AWS Data Engineering glue-streamingkafkakinesis

AWS Glue Streaming ETL: Processing Kafka and Kinesis Data

By Infra IT Consulting · May 6, 2024 · 9 min read

Content on this site is AI-assisted and personally reviewed by Hazem. Learn more

Batch ETL pipelines have a fundamental latency floor: data is not available for analysis until the next scheduled run, which might be hours away. For many analytical use cases — operational dashboards, near-real-time fraud detection, SLA monitoring, and customer-facing data products — hourly or daily batch latency is acceptable. For a growing category of use cases, it is not. AWS Glue Streaming ETL bridges the gap between batch and real-time processing by running Spark Structured Streaming jobs inside the managed Glue environment, consuming from Kinesis Data Streams or Apache Kafka (including Amazon MSK) and writing to S3, Redshift, or other destinations continuously.

Understanding Glue Streaming ETL requires understanding what it is and what it is not. It is not a true real-time streaming system like Apache Flink — it operates in micro-batches with a configurable window size (typically 100 seconds for Kinesis). It is a managed, serverless Structured Streaming job with built-in checkpointing, auto-scaling, and integration with the Glue Data Catalog. For teams that need sub-second latency, Kinesis Data Analytics (Managed Apache Flink) is the right tool. For teams that need minutes-level latency with the operational simplicity of Glue, Glue Streaming ETL is a strong choice.

Architecture Overview

A Glue Streaming ETL job runs as a long-lived Spark Structured Streaming application. Unlike batch Glue jobs that start, process, and stop, a streaming job runs continuously and must be designed for durability and fault tolerance.

The key components:

Source: Kinesis Data Stream or Kafka topic (MSK or self-managed Kafka reachable from your VPC)
Glue Streaming Job: A long-running Structured Streaming application with job bookmarks replaced by Spark checkpointing
Checkpoint store: An S3 location where Spark writes checkpoints to enable restart from the last committed offset
Sink: S3 (most common), Redshift, Kinesis, or DynamoDB

The micro-batch model means Glue collects records for a window duration (configurable via windowSize), processes the micro-batch as a Spark DataFrame, and commits the results to the sink. Checkpoints track the stream position so that if the job fails and restarts, it resumes from exactly where it left off without reprocessing or losing data.
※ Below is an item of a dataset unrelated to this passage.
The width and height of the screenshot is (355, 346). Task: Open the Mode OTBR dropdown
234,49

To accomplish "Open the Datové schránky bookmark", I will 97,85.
Consuming from Kinesis Data Streams

Here is a complete Glue Streaming ETL script consuming from Kinesis, applying transformations, and writing partitioned Parquet to S3:

import sys
from awsglue.transforms import *
from awsglue.utils import getResolvedOptions
from pyspark.context import SparkContext
from awsglue.context import GlueContext
from awsglue.job import Job
from awsglue import DynamicFrame
from pyspark.sql import functions as F
from pyspark.sql.types import StructType, StructField, StringType, DoubleType, LongType

args = getResolvedOptions(
    sys.argv,
    ['JOB_NAME', 'stream_name', 'checkpoint_location', 'output_path']
)

sc = SparkContext()
glueContext = GlueContext(sc)
spark = glueContext.spark_session
job = Job(glueContext)
job.init(args['JOB_NAME'], args)

# Define the schema of incoming JSON events
event_schema = StructType([
    StructField("event_id", StringType(), False),
    StructField("user_id", StringType(), True),
    StructField("event_type", StringType(), True),
    StructField("amount", DoubleType(), True),
    StructField("currency", StringType(), True),
    StructField("event_time", LongType(), True),  # Unix epoch milliseconds
    StructField("metadata", StringType(), True)
])

# Create the Kinesis source using Glue's DataSource
kinesis_options = {
    "streamARN": f"arn:aws:kinesis:ca-central-1:123456789:stream/{args['stream_name']}",
    "startingPosition": "TRIM_HORIZON",
    "inferSchema": "false",
    "classification": "json"
}

kinesis_stream = glueContext.create_data_frame.from_options(
    connection_type="kinesis",
    connection_options=kinesis_options,
    transformation_ctx="kinesis_stream"
)

def process_batch(data_frame, batch_id):
    """Process each micro-batch of records from Kinesis."""
    if data_frame.count() == 0:
        return

    # Parse the JSON payload from the Kinesis record
    parsed_df = data_frame.select(
        F.from_json(F.col("$json$data_infer_schema$_1"), event_schema).alias("data")
    ).select("data.*")

    # Transform: convert epoch to timestamp, derive partition columns
    transformed_df = parsed_df \
        .withColumn("event_timestamp",
                    F.to_timestamp(F.col("event_time") / 1000)) \
        .withColumn("event_date", F.to_date("event_timestamp")) \
        .withColumn("event_hour", F.hour("event_timestamp")) \
        .filter(F.col("event_id").isNotNull()) \
        .filter(F.col("amount") > 0) \
        .drop("event_time")

    # Write to partitioned S3 as Parquet
    transformed_df.write \
        .format("parquet") \
        .mode("append") \
        .partitionBy("event_date", "event_hour") \
        .save(args['output_path'])

    print(f"Batch {batch_id}: Wrote {data_frame.count()} records to S3")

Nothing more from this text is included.